Sunday, September 13, 2009

The Existential Fall of Man

In Feodor Dostoevsky’s Notes From Underground the protagonist argues that man will on occasion act in a manner that seems for all practical purposes against his best interests. Scientists, he says, will try to dismiss this behavior as committed out of ignorance. However, the underground man claims, “man may purposely, consciously, desire what is injurious to himself, what is stupid, very stupid—simply in order to have that right to desire for himself even what is very stupid and not to be bound by an obligation to desire what is rational” (45). In other words, man may act contrary to all reason for the sole advantage of not being subject to reason. In this way, man may demonstrate to himself that he is free and his choices, however wise or unwise they may be, are the product of his will and nothing else.

The most prominent example I can think of for the rationality of irrationality comes from the book of Genesis. God made only one request of Adam: “but of the tree of the knowledge of good and evil you shall not eat, for in the day that you eat of it you shall die” (Gen 2.27). Such a warning from such a being should be sufficient evidence for Adam and Eve to know that eating the fruit is not in their best interest.
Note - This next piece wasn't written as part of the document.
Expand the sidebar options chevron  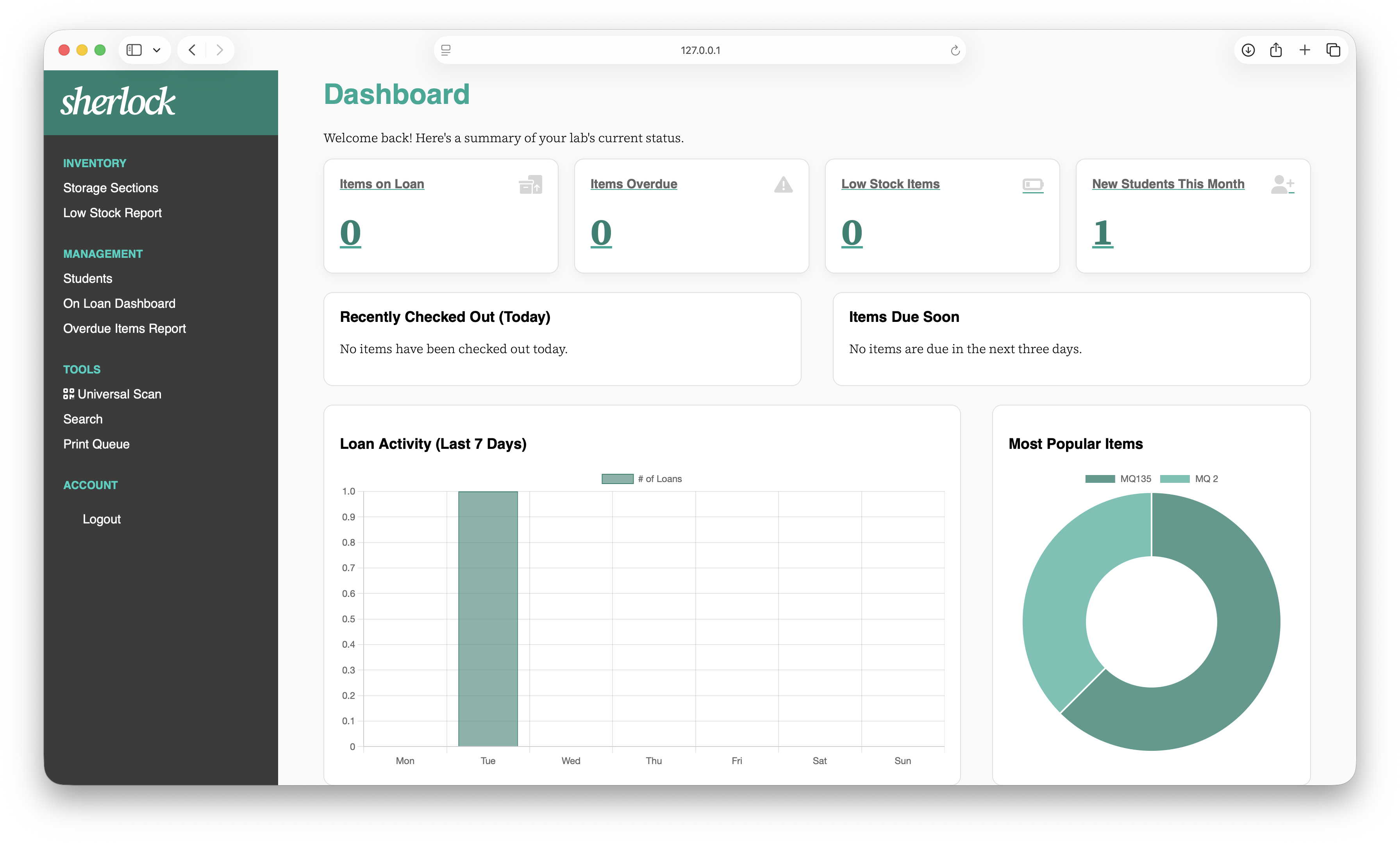pos(157,50)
However, as we all know, Adam and Eve disregard this warning and succumb to temptation.

God provided everything for Adam and Eve; yet instead of being content with this, they knowingly ate of the forbidden fruit. For this reason, I argue that the fall of man is to some extent the direct the consequence of his desire, not to do what is rationally advantageous, but to demonstrate his freedom of will.
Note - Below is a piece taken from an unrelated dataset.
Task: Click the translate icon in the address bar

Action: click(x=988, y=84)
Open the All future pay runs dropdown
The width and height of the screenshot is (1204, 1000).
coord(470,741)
In this sense it seems that part of the knowledge of the fruit of good and evil bestowed upon Adam and Eve was, if only indirectly, the conformation of their own free will. Through their blatant disobedience to God’s will they are demonstrating their own. Thus, man’s fall from grace of his own accord seems completely in tune with the underground man’s supposition that “one’s own free unfettered choice” is valued as the “most advantageous advantage” (43).

It is true that the serpent is partially to blame for Adam and Eve’s transgression. However, because God punishes Adam and Eve as well as the serpent, and because God is just, we can assume Adam and Eve are accountable to some degree. They are accountable because, as they learned the hard way, they have the free will to make their own decisions and suffer their own consequences.

1 comment:

  1. I think this is an interesting reading of the story. The traditional interpretation has been that God did in fact give Adam and Eve the command in order to provide free will. Without the possibility of disobedience, humans cannot be truly free to make moral choices. God, like Dostoevsky (or should that be the other way around?) saw human free will and the moral choices resulting from that as being worth the consequences of sin and death.

    I think this reading fits in well with the traditional assignment of the first sin as being pride. Pride could indeed have been manifested this way, as a human exerting his or her free will not in service to God, but against God in sheer desire to exert it.